Task
Take every line of the material below that includes the string "agent" and copy it out.

Data for this exercise

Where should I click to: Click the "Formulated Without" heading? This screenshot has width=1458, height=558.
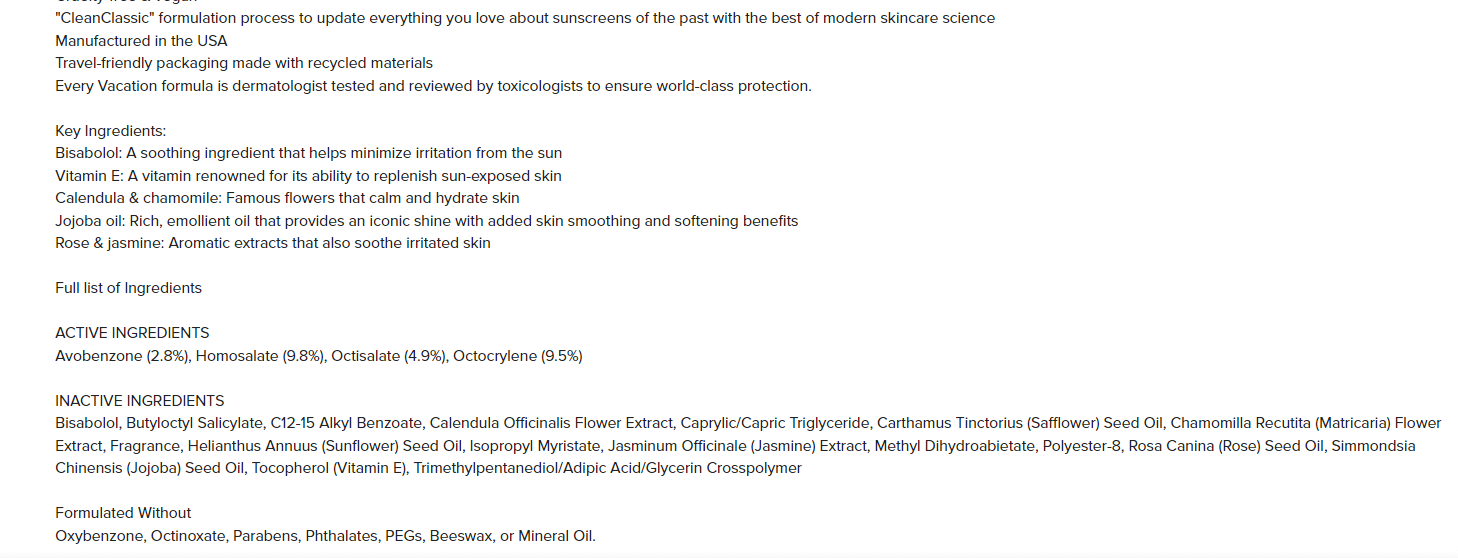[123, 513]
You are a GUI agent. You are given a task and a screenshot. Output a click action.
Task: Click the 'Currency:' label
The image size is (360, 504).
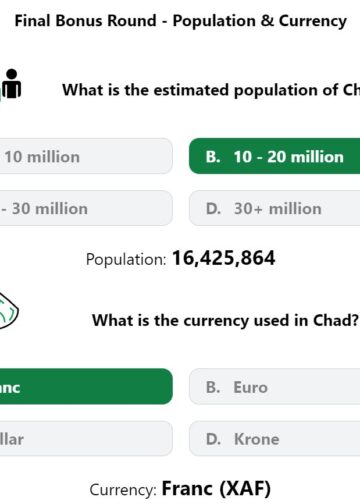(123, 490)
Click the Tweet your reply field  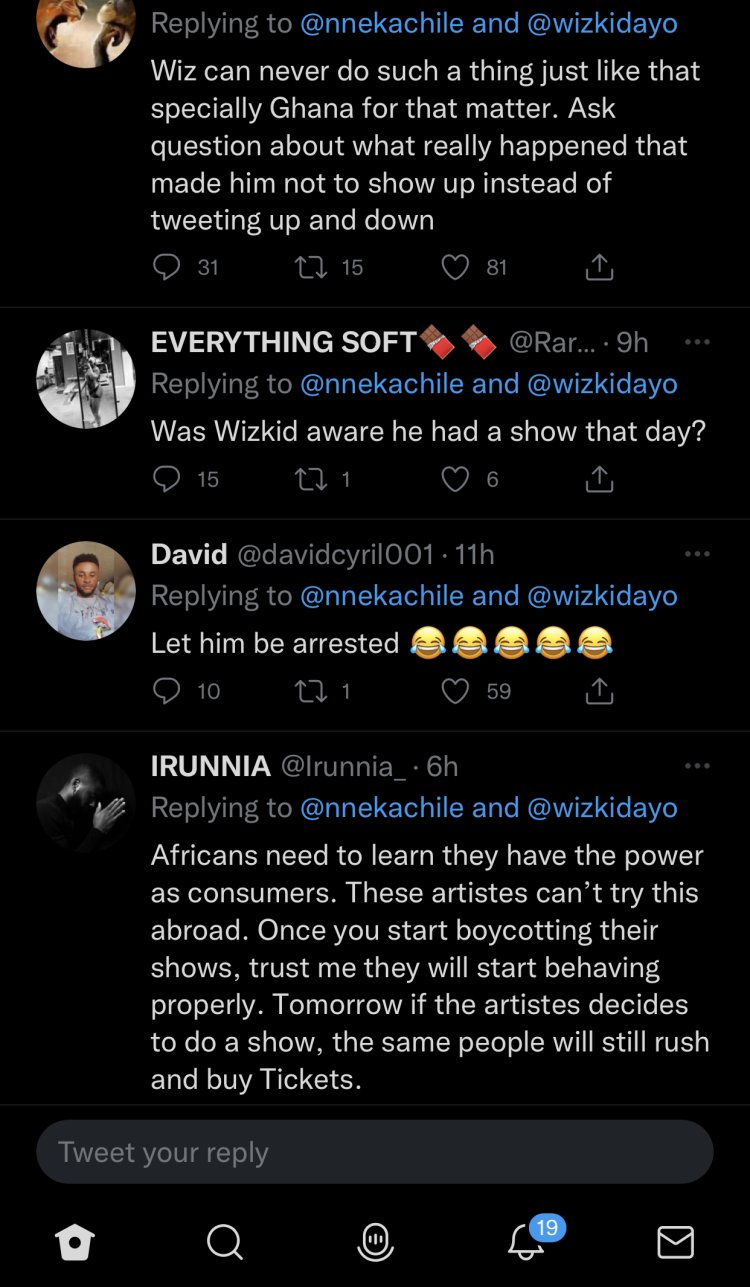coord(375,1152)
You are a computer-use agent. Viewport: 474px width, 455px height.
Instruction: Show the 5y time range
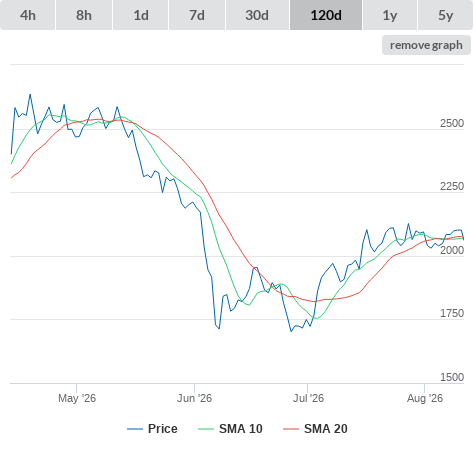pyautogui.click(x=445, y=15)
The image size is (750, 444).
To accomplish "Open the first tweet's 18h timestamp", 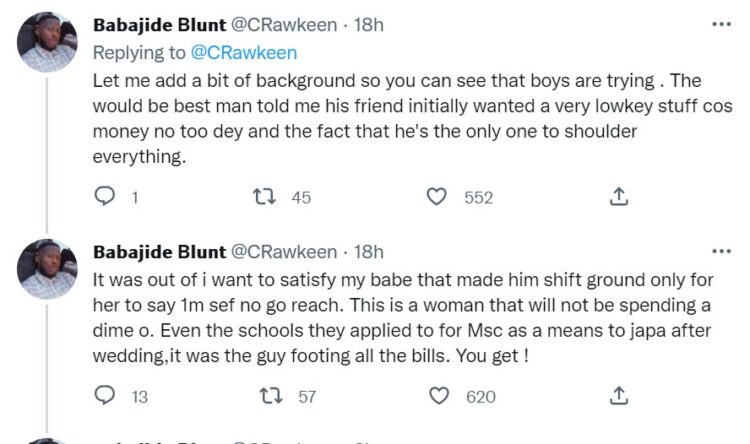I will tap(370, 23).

Answer for this exercise
You are a GUI agent. You are given a task and a screenshot. Output a click action.
You are a computer-use agent. Viewport: 474px width, 455px height.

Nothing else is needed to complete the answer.